LLEGAR EN MAL MOMENTO
Por Claudia Baier

Caer como peludo de regalo en una casa es una experiencia en peligro de extinción, porque ahora padecemos de sobredosis de aviso. Avisamos cuando estamos por salir, avisamos cuando estamos saliendo, avisamos cuando estamos a medio camino, avisamos cuando pisamos la vereda, y avisamos cuando estamos en la puerta. Y si el avisado todavía no está listo, es porque es un colgado, un nabo o un hijo de puta. El timbre pasó a ser una pieza de museo, y sólo lo usan los testículos de Jehová, expertos en caer en mal momento.
Pero hay lugares y situaciones donde el aviso no aplica. Como cuando caemos al almacén del barrio por un sachet de leche, justo cinco segundos después de la señora que empezó a pedir 100 gramos feteados de toda la lista de fiambres. Si esto no es caer en mal momento, qué es. Y cuando ingenuamente pensás que ya terminó dice: ahh y 150 de fiambrín poneme también. Y ahí sí, cabreadísima por dentro, te imaginás ahorcándola con una ristra de morcillas bombón.
Otra, cuando caés al puestito de degustación de salamín con pancito en el súper, cuando ni las migas han dejado tus predecesores, gente despreciable que sabe caer en buen momento. En cambio, dos góndolas más adelante está la promotora aburrida y sin gente de las crackers de arroz con dip de berenjenas y la esquivás con la urgencia que te permite el chango con ruedas locas que te tocó y que te lleva a donde quiere.
Otro momento que hay que evitar es la hora del almuerzo en los puestos de atención al público de tu banco amigo. Agradezco todos los días al dios home banking pero hay trámites que requieren presencialidad. Cuando por fin te toca tu número combinado con letras combinado con signos especiales combinado con signos del zodíaco combinado con números romanos combinado con el número del puesto, que por suerte, la espera de cinco horas te permitió descifrar, te abalanzás cándida sobre la silla del escritorio que te toca.

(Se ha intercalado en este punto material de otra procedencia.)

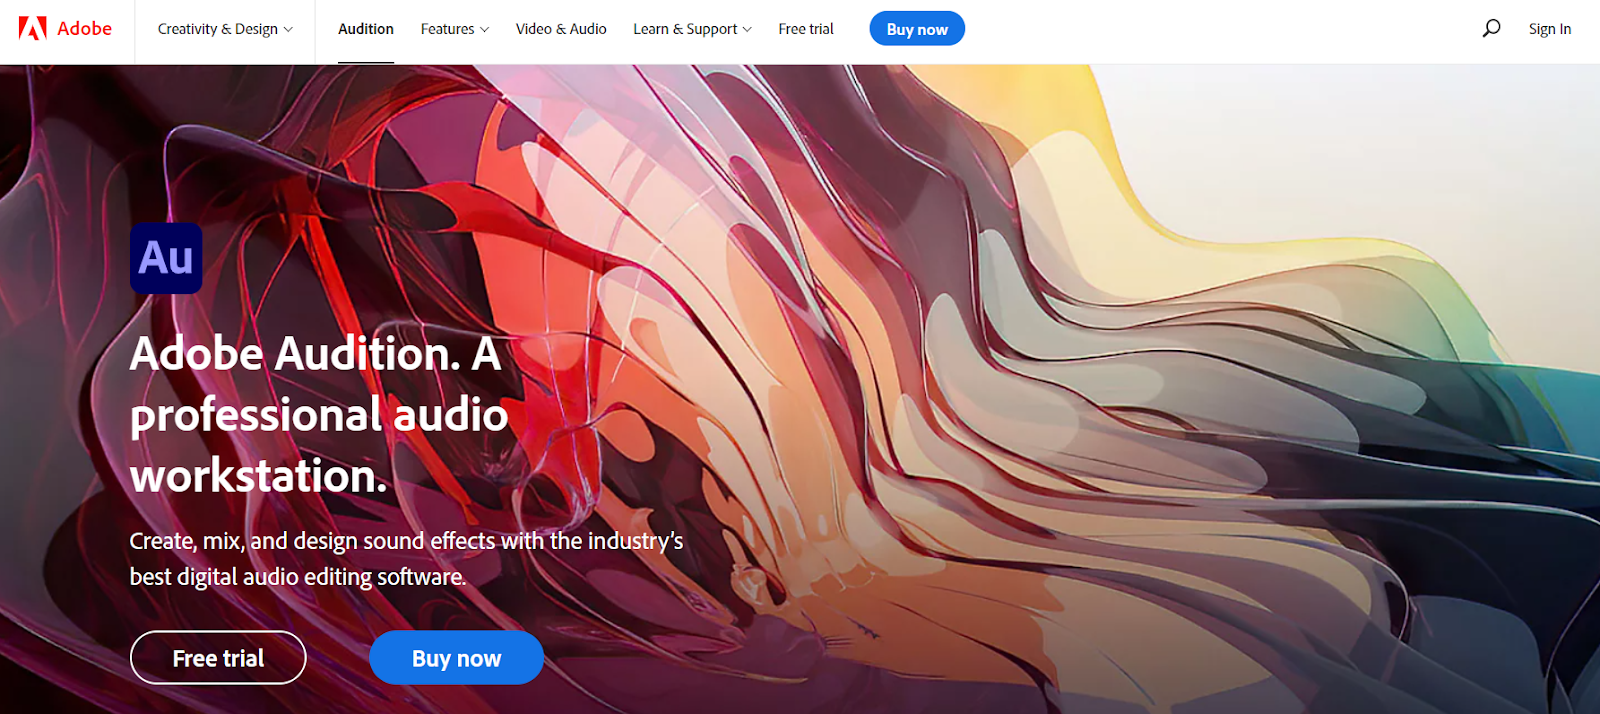Click the chevron arrow next to Features

485,29
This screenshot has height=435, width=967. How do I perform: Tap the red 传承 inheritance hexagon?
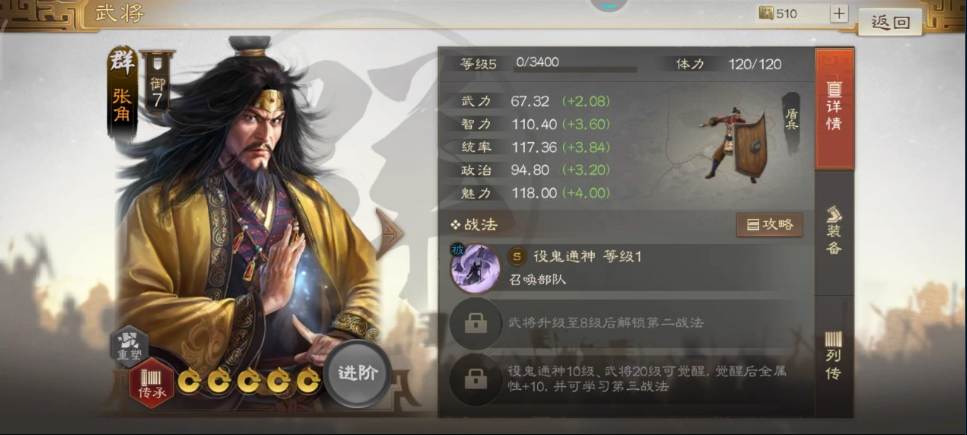tap(152, 383)
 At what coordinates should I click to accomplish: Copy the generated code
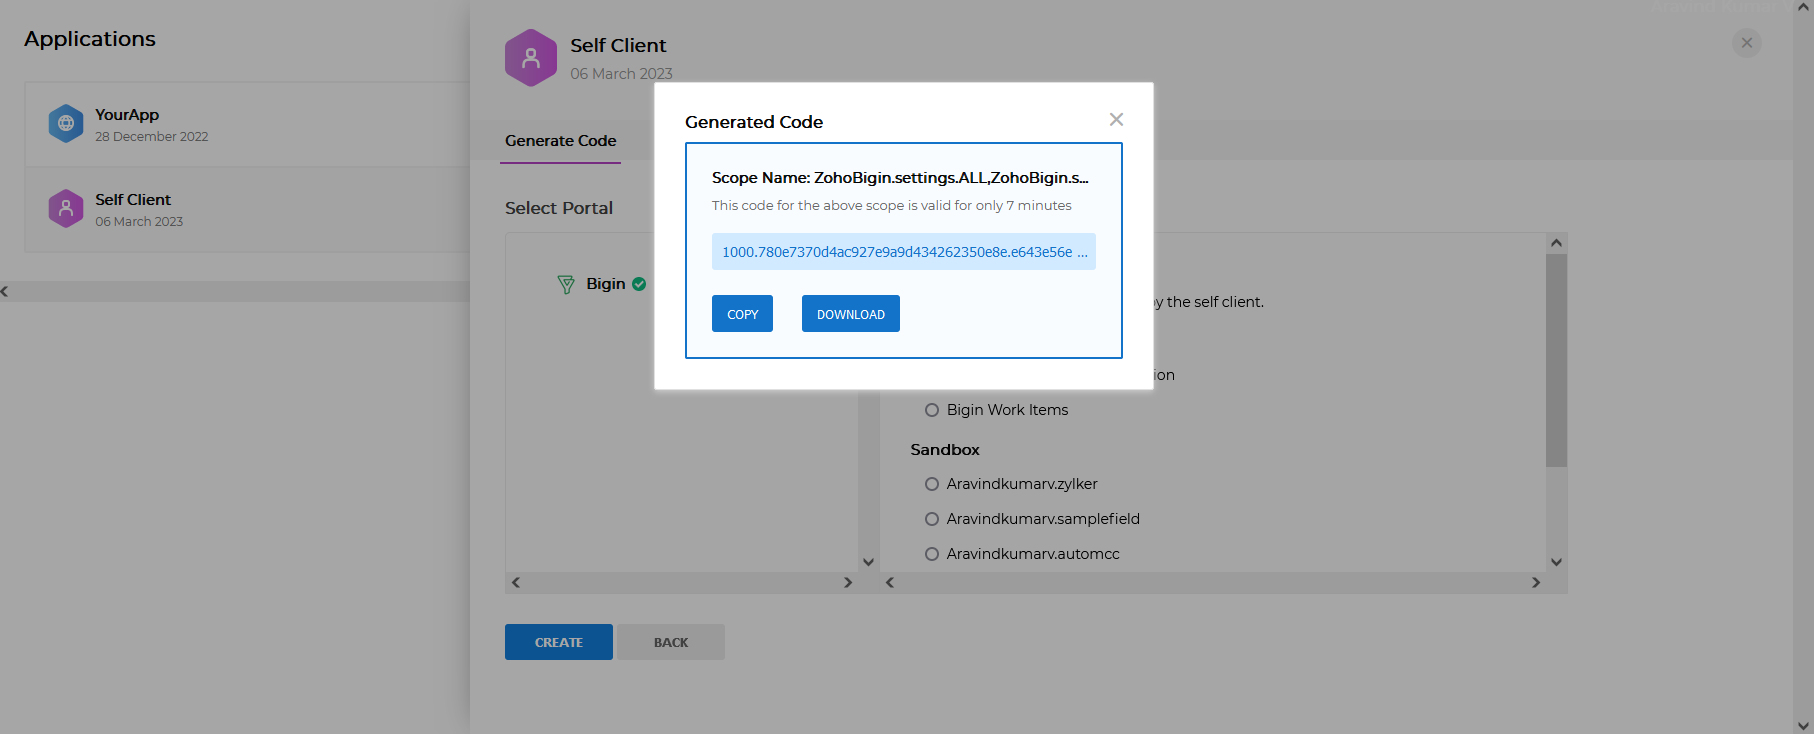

El sujeto o sujeta te saluda amable, pero con un ojo te mira haciendo que te escucha, y con el otro mira su reloj. De la nada te anuncia que va a buscar unos papeles, pero se lleva sospechosamente la cartera/mochila. Sí, se fue a comer. Así, impunemente, le chupa un huevo todo. La hora de comer es sagrada, y ahí quedaste plantada como novia en el altar, con ganas de llorar y putear, consciente de la inutilidad de dichos actos. Encima el de seguridad te viene relojeando feo desde que entraste porque tuviste la osadía de intentar mirar la hora en el celular. No sea cosa que te pongas en contacto con terroristas iraníes para coordinar la voladura de las bóvedas y el vaciamiento de las cajas de seguridad. Ni miras entonces de jugar al Candy crush o enterarte del último chisme de Wanda para soportar la espera. Te queda mirar el techo, comerte las uñas o pegar un moco debajo del escritorio. Vamos por esto último a modo de pequeña venganza consuelo.
Otra de bancos, caer a sacar plata justo cuando salen de servicio siete de los ocho cajeros automáticos que ostenta… al pedo.
Caer demasiado temprano a una juntada en una casa. Mala idea porque te enganchan para ayudar a poner la mesa, cortar quesito y doblar servilletas. La única ventaja, es que no tenés que saludar a una multitud.
Llegar al kiosco justo cuando el dueño colgó ese cartelito odioso y mugriento que reza “vuelvo en 10 minutos”.
Llegar a la balanza electrónica de la verdulería del súper, inmediatamente después del jubilado que lleva 25 bolsitas de fruta y verdura fraccionada a la mínima expresión posible, bondades de esta economía de la crueldad.
Y la lista continúa… no sé si será azar o mala estrella, pero exhibo esta inútil habilidad.
Uuuhhh timbre! son ellos…, y yo con estos pelos!